After more singing, the dove or the flame or both must have arrived because one woman jumped from her seat and, throwing her hands in the air, started speaking in tongues, a surprising gabble of words that made no sense but was nonetheless impressive – not the sort of sounds you could make from a standing start. Two others followed her, one having to be restrained by a companion as she attempted to throw herself to the floor.

More imprecations were directed at the devil, and those sinners in the congregation were urged to accept Jesus as our saviour. We were warned not to delay but to come forward and give our lives to Christ Jesus and be saved
from the everlasting flames of hell
. Several people, or rather sinners, came forward to kneel and be embraced by the pastor. Kneeling at his feet with his hands on their heads, they were declared saved,
washed in the blood of the Lamb.
More singing followed, with neither musician doing anything to improve the sound, and there was more crying out in praise.
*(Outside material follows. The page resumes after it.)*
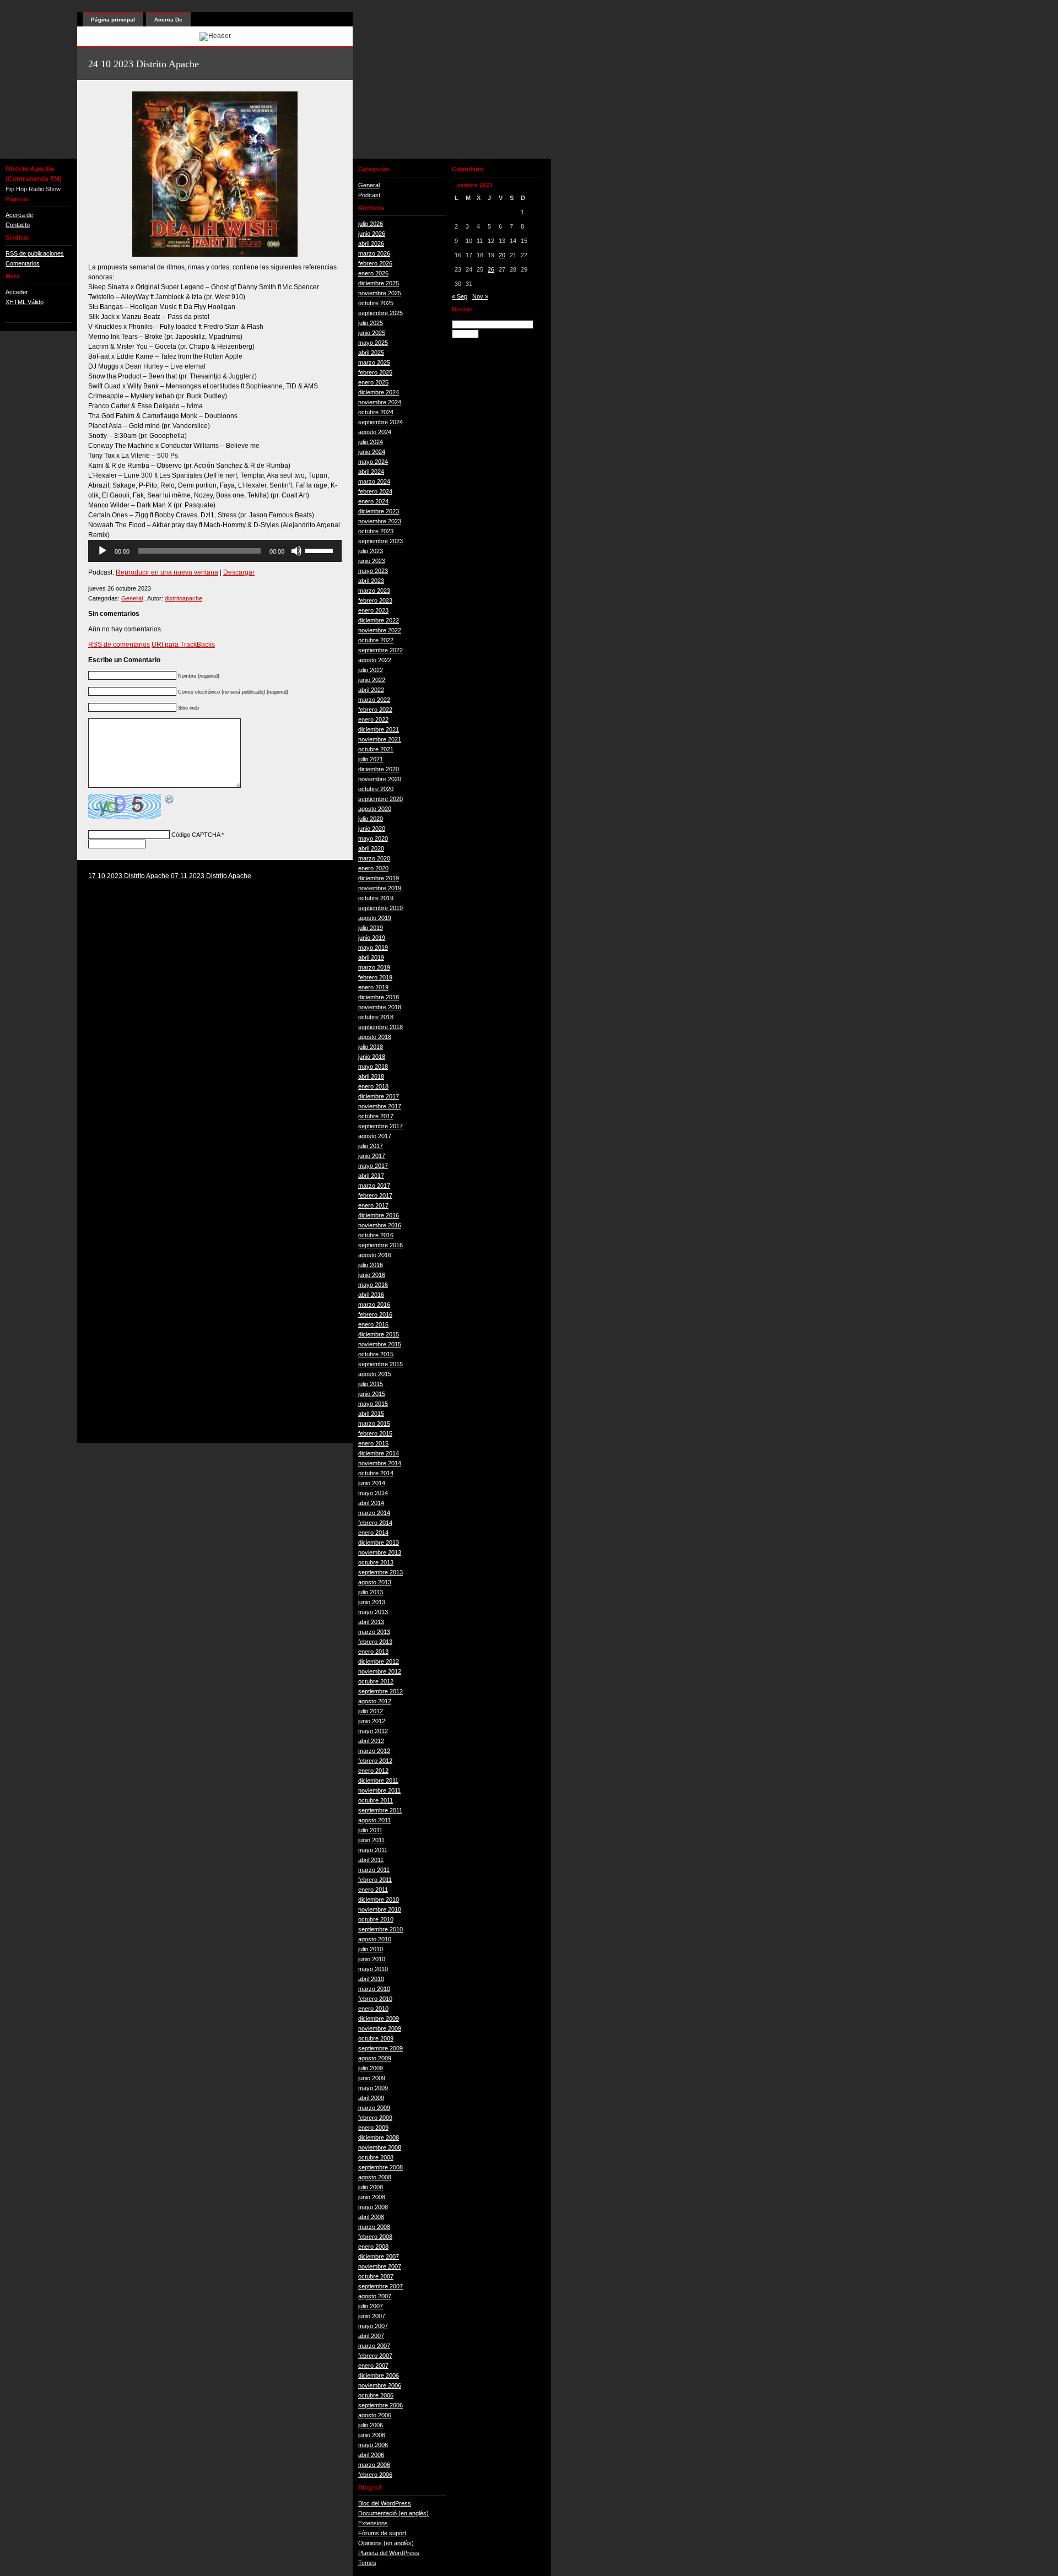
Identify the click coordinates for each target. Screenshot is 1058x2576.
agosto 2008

I could feel Mrs H. beside me almost willing me to go to the front and accept Jesus as my saviour and precious redeemer, but the appalling clarinettist and excruciating guitarist were getting to me so much that I wanted to run for my life. Bad instrumentalists are painful to anyone and these two were agony personified. The piano stood empty, with what I took to be gospel sheet music resting on the stand above the keyboard. I could sight-read just about anything, and judging from the tunes we’d sung so far there was nothing difficult about the music, so I rose to a tremendous shout of
‘Hallelujah! Praise His precious name!’
from Mrs Henderson, who, thinking she’d brought me to her redeemer, clasped her hands in joy.

Instead I made my way to the piano, glanced at the music and began to play ‘Nothing but the Blood of Jesus’, which was taken up happily by the congregation. ‘On Christ the Solid Rock I Stand’ followed, with Pastor Mullens beaming at me. I played several others over the next hour, interspersed with messages, speaking in tongues, and urgings to accept Jesus into our lives. Two songs I remember were ‘I Have Decided to Follow Jesus’ and ‘There’s Room at the Cross’. Fortunately my playing was too accomplished for the other musicians to follow me, and they laid down their instruments and quietly resumed their seats. Finally, and to my surprise, I found ‘When the Saints Go Marching In’, a piece Joe had long since taught me to play with a very black feel. To my surprise the congregation took it up with alacrity, clapping their hands, and even dancing on the spot in a couple of cases. This seemed to signal the end of the revival meeting and the pastor concluded with a prayer of thanks for the six precious souls who had given their lives to the Lord, then a general blessing –
Go forth in the light of the Lord
. We all left the church then and spilled out onto the sidewalk, filled with the glory.